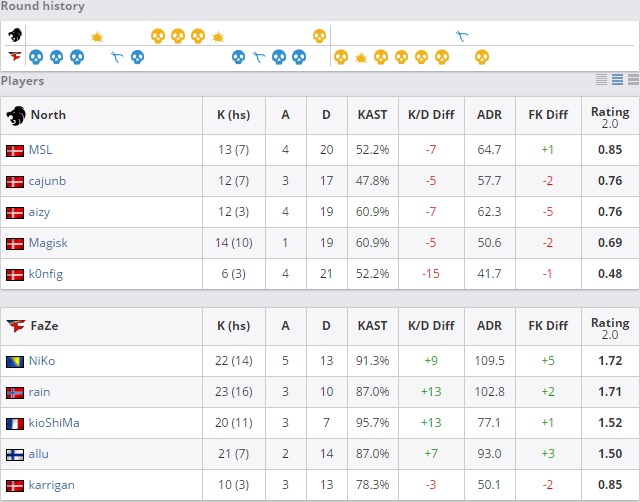The height and width of the screenshot is (502, 640).
Task: Sort North table by ADR column
Action: (x=489, y=115)
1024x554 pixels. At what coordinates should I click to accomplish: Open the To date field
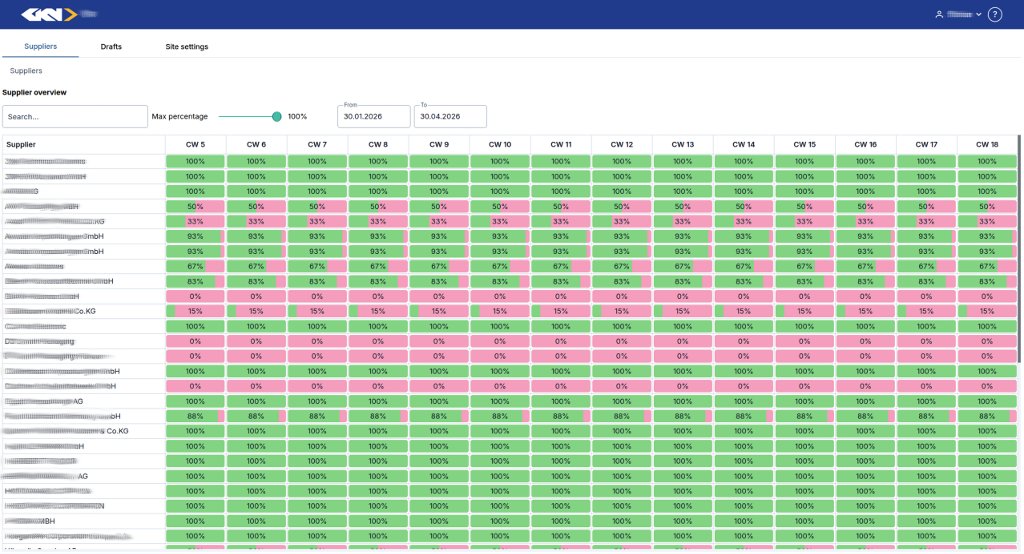click(x=450, y=117)

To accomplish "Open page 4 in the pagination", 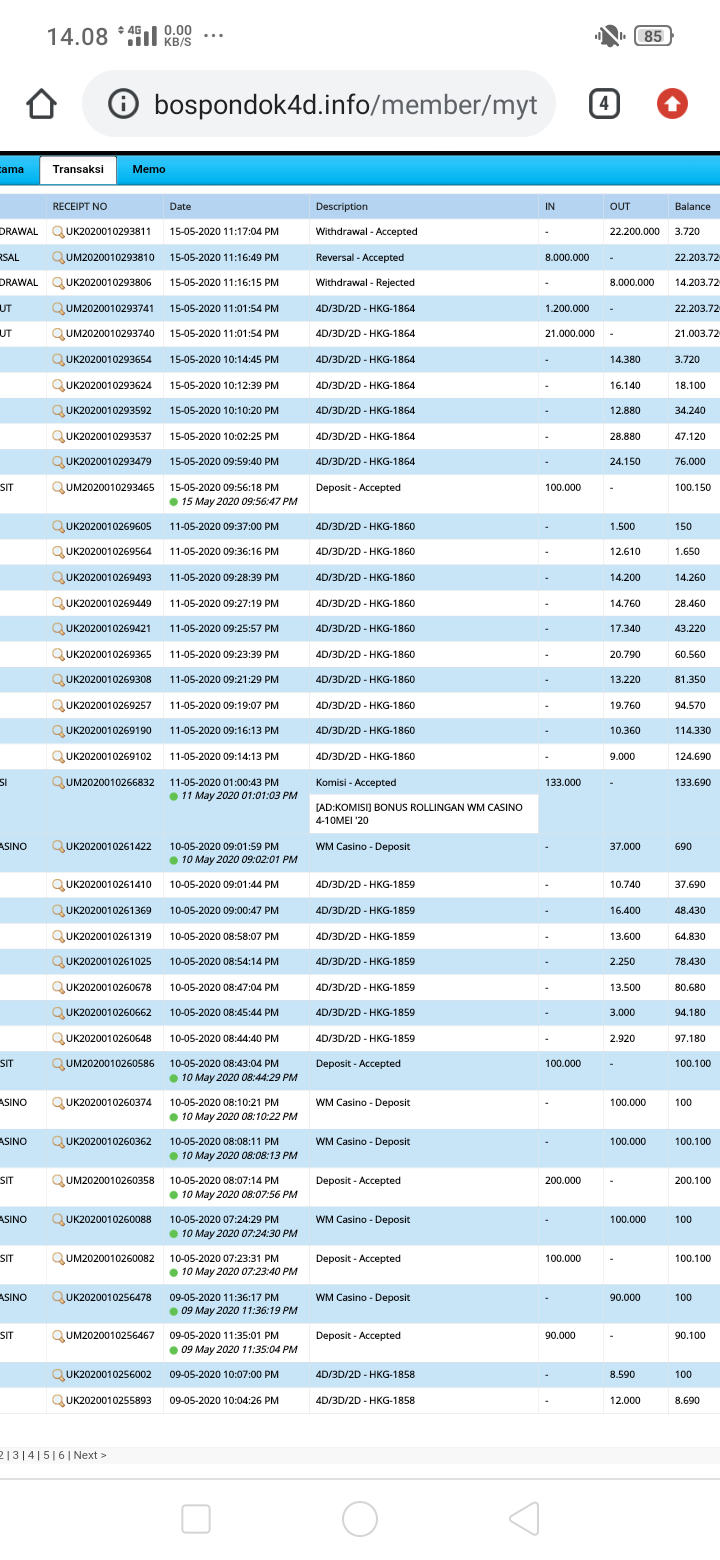I will [31, 1455].
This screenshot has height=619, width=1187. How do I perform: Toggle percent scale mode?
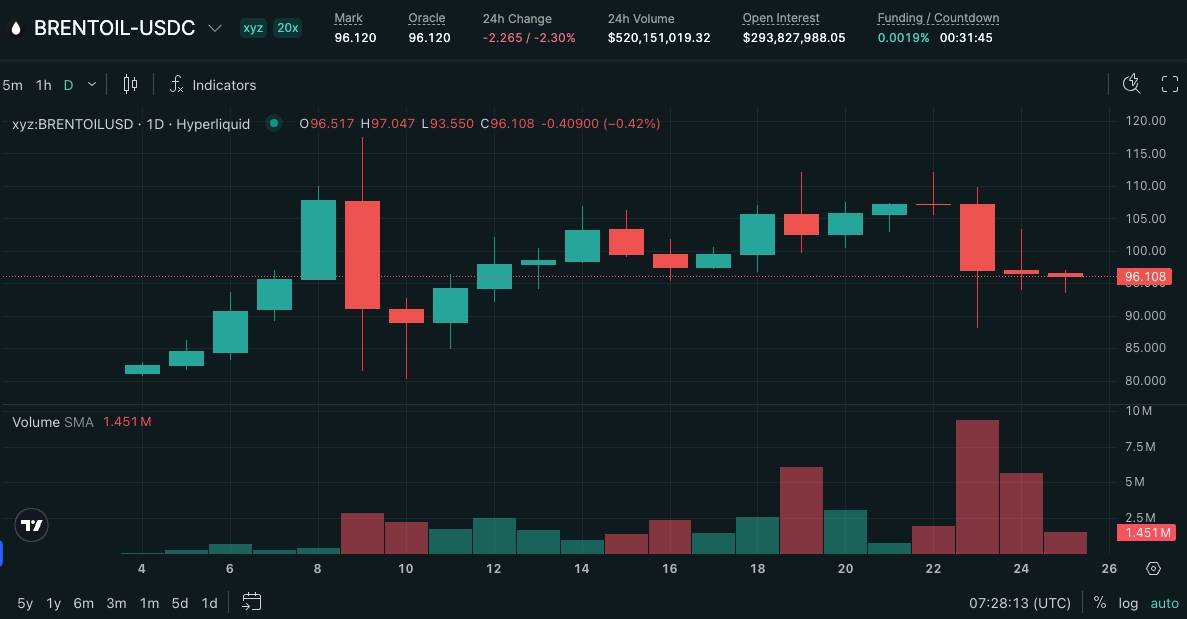[x=1100, y=603]
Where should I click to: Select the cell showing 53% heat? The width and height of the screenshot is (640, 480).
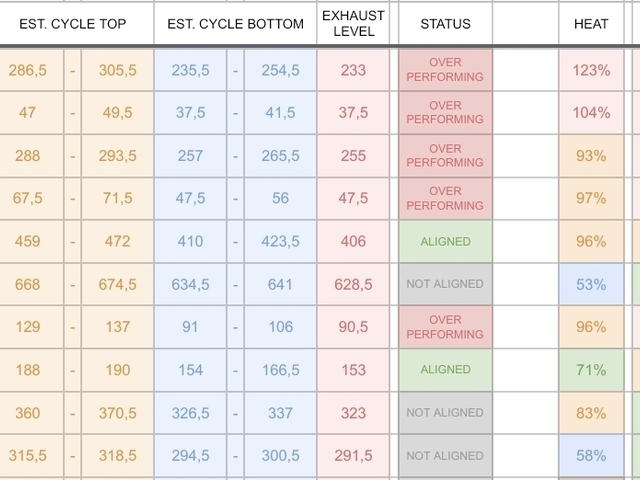pos(592,284)
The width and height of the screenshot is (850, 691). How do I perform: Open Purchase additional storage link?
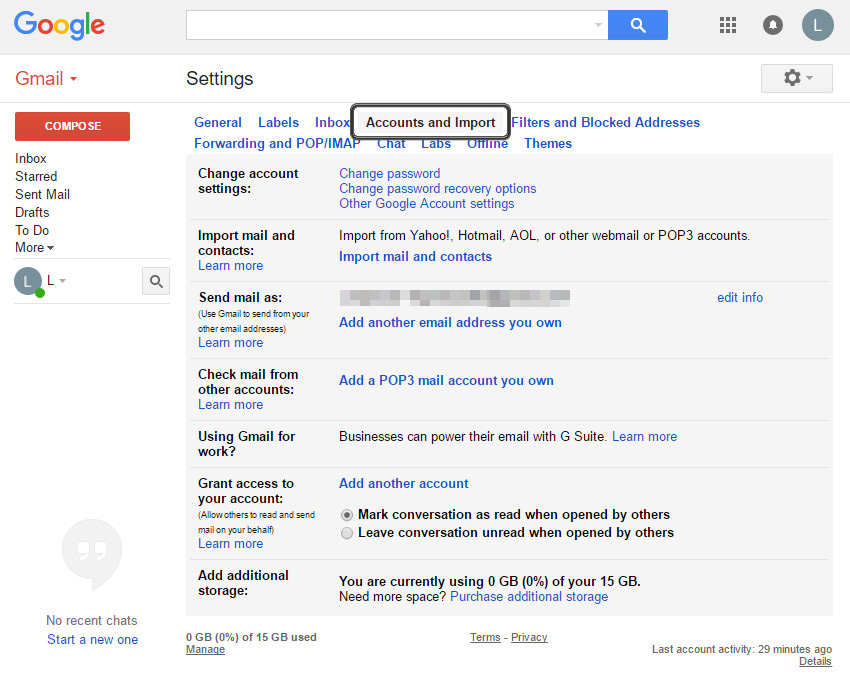tap(528, 596)
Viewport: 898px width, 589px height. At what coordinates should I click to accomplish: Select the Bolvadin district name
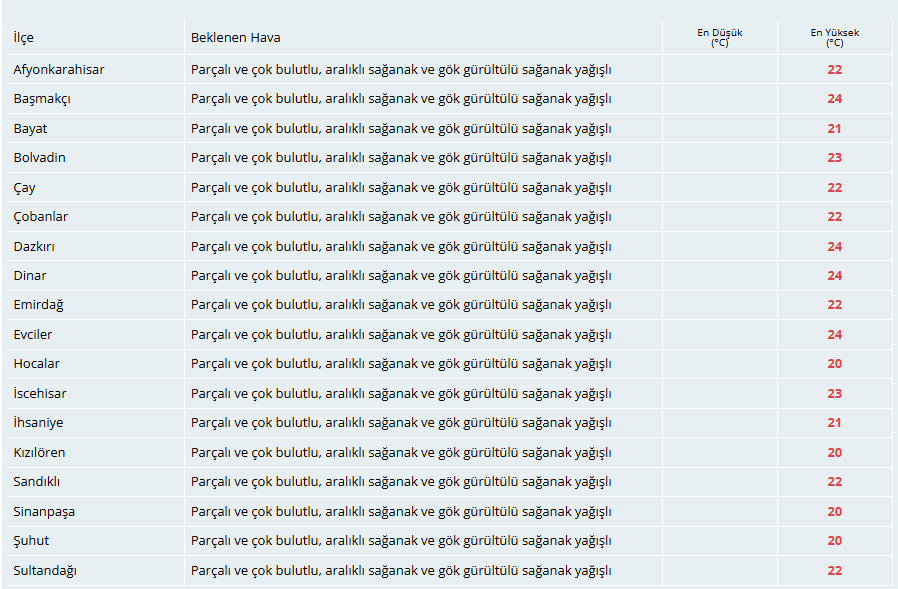pyautogui.click(x=40, y=158)
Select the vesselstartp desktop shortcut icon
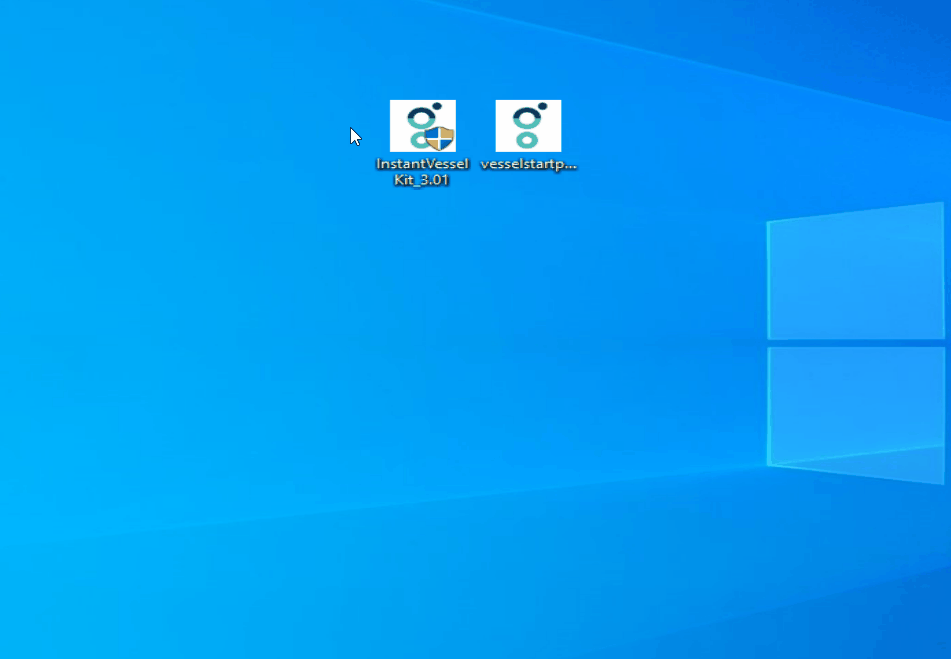 click(528, 126)
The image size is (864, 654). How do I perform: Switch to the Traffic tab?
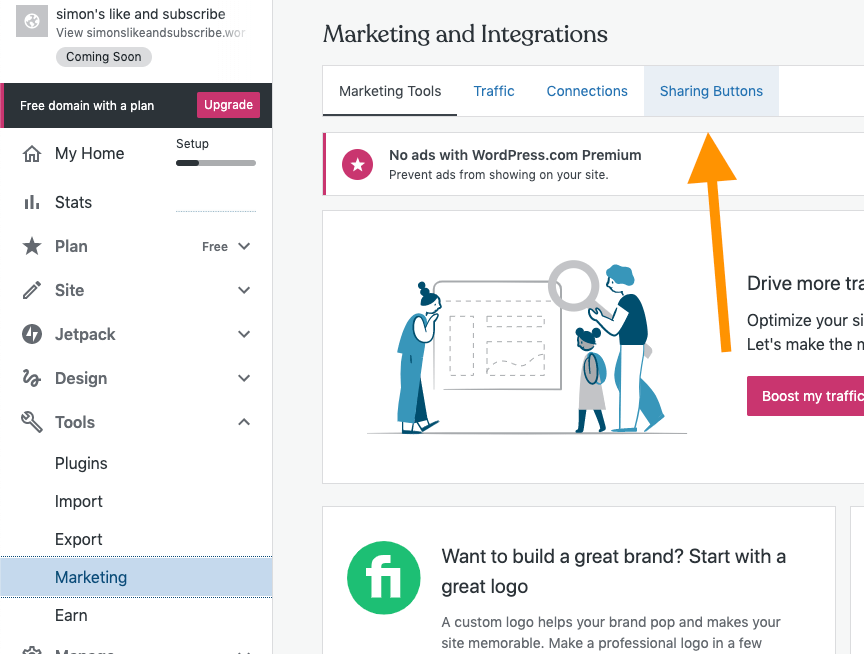(x=494, y=91)
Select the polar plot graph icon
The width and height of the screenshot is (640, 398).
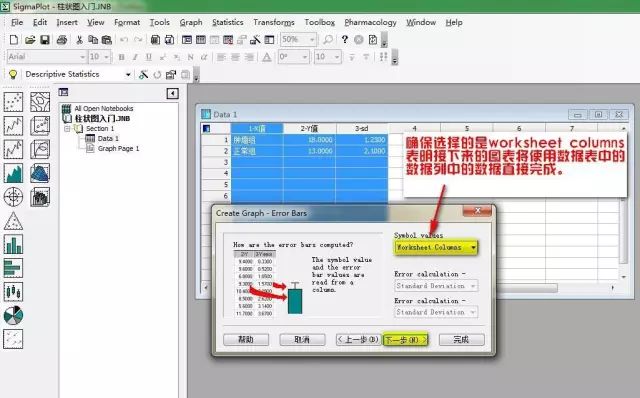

-*-*-

### WHAT YOU ARE ASKED TO DO
Will you repeat the material above, but only from the line containing "Where should I" through its last line, exactly and without the pictures?

### THE ANSWER
Where should I click to: Select the cell showing 53% heat? The width and height of the screenshot is (640, 480).
pos(592,284)
The width and height of the screenshot is (850, 691). How do I perform: Open Purchase additional storage link?
tap(528, 596)
Viewport: 898px width, 589px height. At what coordinates should I click to accomplish: Select the Bolvadin district name
pyautogui.click(x=40, y=158)
Select the vesselstartp desktop shortcut icon
 click(528, 126)
The image size is (864, 654). How do I perform: Switch to the Traffic tab?
(x=494, y=91)
Select the polar plot graph icon
The width and height of the screenshot is (640, 398).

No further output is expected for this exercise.